PAGE EXTRACT:
Sometimes You Have to Move Mountains

Every family has it’s drama, it’s quirks or “that uncle” that only gets mentioned in whispers. For me, that person was my younger sister who found solace in a bottle, no longer functioning at normal. The vibrant and beautiful image I had of her was a distant memory.

In general, my family is not close, we scattered to various parts of the US with only an occasional phone call to connect us. That changed ten years ago when I took a trip to visit my aunt and my dad, meeting with my older sister at their house. It had been at least twenty years since we last saw each other – it was a joyous occasions. So much so that we thought about our younger sister and decided to have an impromptu family reunion.

So plans were made, tickets were bought and Lori and her husband Dennis were on their way with only one mishap – they missed the plane. New tickets were purchased and my aunt and I went to the airport to pick them up. As the plane emptied and we saw no sign of them we were concerned that they had missed the plane again.

Then a horrifying thought had occurred to me, the last passenger off was an old bag lady who had just entered the ladies room. Was that her? Could it be? I searched the airport and the only person left was a scruffy homeless looking man…I walked over to him…Dennis?

Yes, it was Dennis and within seconds the gears in my head shifted from happy reunion mode to what in the world happened to my sister who was now completely unrecognizable. By the next morning I would discover the depths of her alcoholism.  She was beyond recovery. Addicts can be problematic and they were no exception. It was not the family reunion I had hoped for and I was glad when it was over.

But, life as it is…you can’t completely cut ties with family. Legal issues come up when family members pass, requiring interaction and I was the conduit for such things. I did write to her several times just to check in but she never responded and for the most part had taken herself off the grid. From time to time I sent the sheriff out to check on her which annoyed her to no end and eventually she gave me a contact number, a neighbor – in case of emergency.

A couple of weeks ago I called the neighbor to check on her once more only to discover that both she and her husband died three months earlier in a house fire. The poor neighbor was distraught over the realization that we had not been contacted. She had told both the Sheriff and the Fire Marshall that Lori had a sister in Florida but she didn’t know the address.

TASKS TO CARRY OUT:
1. Translate this sentence from the essay about the younger sister into Spanish: "It was not the family reunion I had hoped for and I was glad when it was over."
2. Decide whether each statement agrees with the essay about the younger sister. Answer yes or no, and quote the words from the essay that decide it.
(a) The narrator's family members all live in the same part of the US.
(b) Lori and Dennis missed a plane on their way to the reunion.
(c) The neighbor told the Sheriff and the Fire Marshall that Lori had a sister in Florida.
3. Continue the essay about the younger sister, starting after its last sentence.

ENTRIES:
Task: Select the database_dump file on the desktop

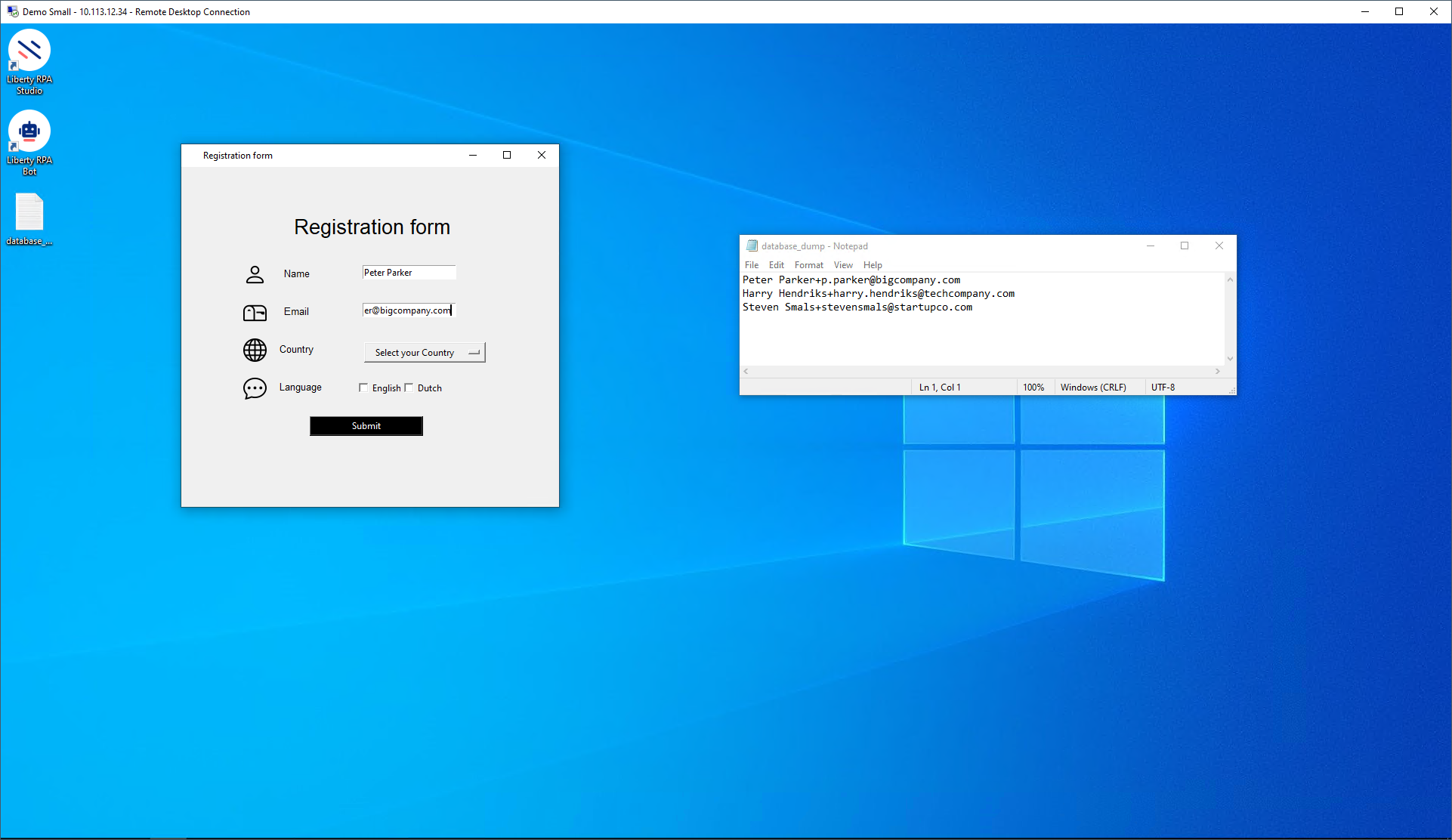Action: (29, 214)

--

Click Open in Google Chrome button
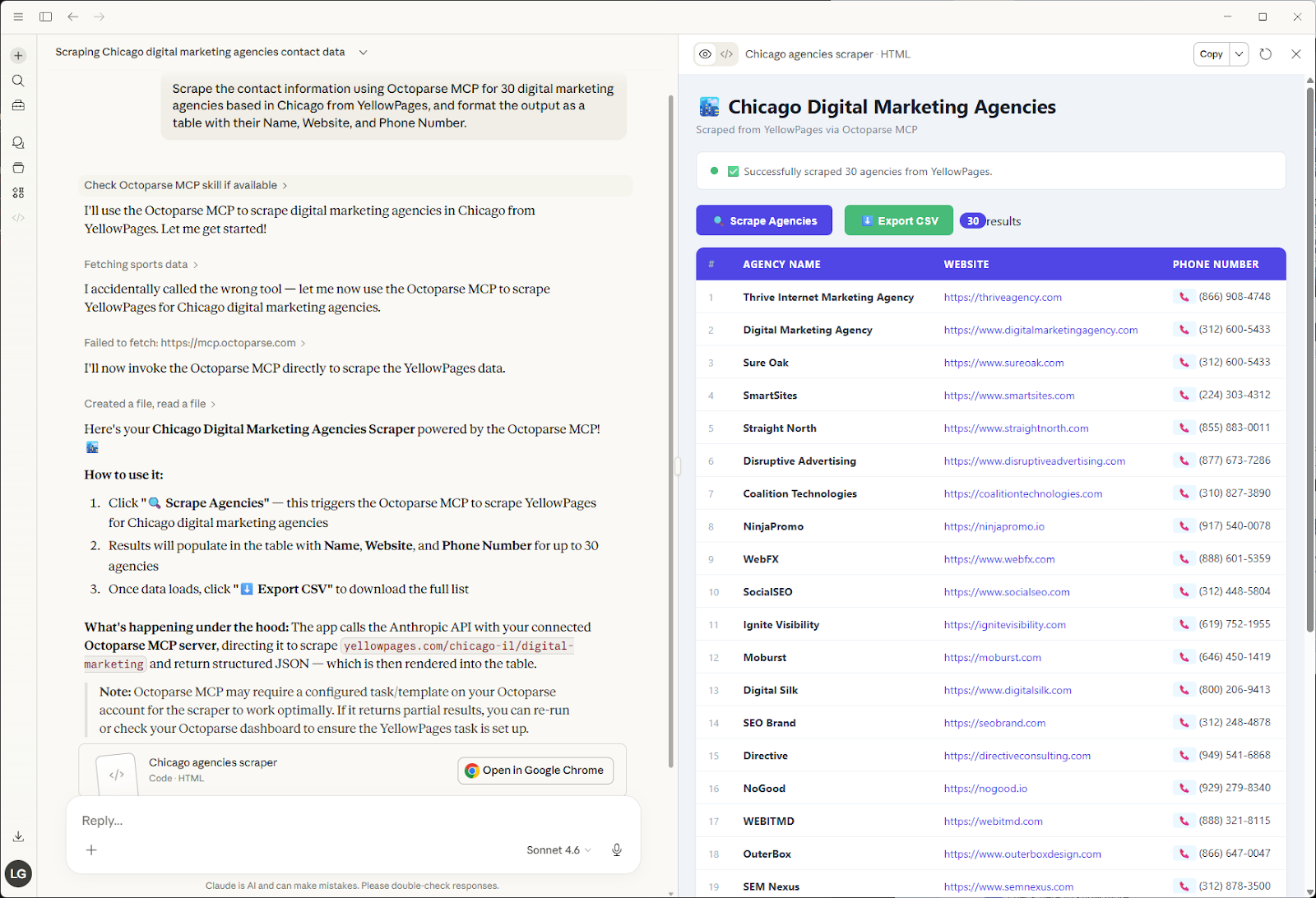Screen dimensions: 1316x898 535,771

...

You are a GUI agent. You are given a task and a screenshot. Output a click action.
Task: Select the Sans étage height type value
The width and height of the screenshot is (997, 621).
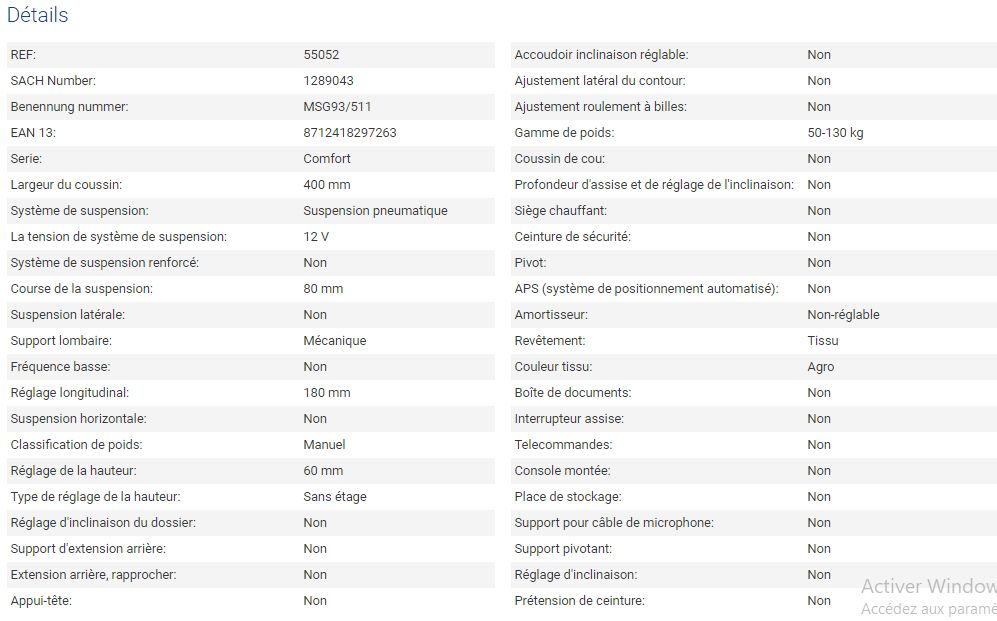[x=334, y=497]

ANSWERS BELOW:
1. No fue la reunión familiar que yo había esperado y me alegré cuando terminó.

2.
(a) No: "we scattered to various parts of the US with only an occasional phone call to connect us"
(b) Yes: "Lori and her husband Dennis were on their way with only one mishap – they missed the plane"
(c) Yes: "She had told both the Sheriff and the Fire Marshall that Lori had a sister in Florida"

3.
She had also been told that Dennis’ next of kin had been found and his son picked  up the remains. But, when I called the Sheriff’s office to identify myself as next of kin, I was told that they had not been able to find any next of kin for him. I have to admit that I was pretty disappointed at what seemed to be little or no effort to contact family. It seemed they were being treated as indigents though no official would admit anything.

My heart ached at the idea of these two souls sitting in some morgue, apparently forgotten, having a tragic and violent end from a house explosion. It became my mission to put them to rest and give them some peace, together again. This became challenging because officials would only release my sister’s remains, not her husbands.

I knew nothing of Dennis’ family or even where they were from, but by using my genealogy skills and my detective skills (paid background searches) and working every waking moment, I was able to find his siblings within a week. It seemed the whole family was wrapped up in some form of addiction and they moved around a lot. The contact information was old but I was able to locate their offspring on Facebook…yeah for Millennials and social media!

Using Facebook I sent out private messages hoping to find someone who cared enough to respond. Another week passed and we hadn’t heard from anyone so we planned the alternative of making arrangements for Lori, without her husband.

After looking at several options we found a “green” cemetery in a natural environment which we thought she would like. We purchased two adjoining cremation plots with the intention of eventually having Dennis join her.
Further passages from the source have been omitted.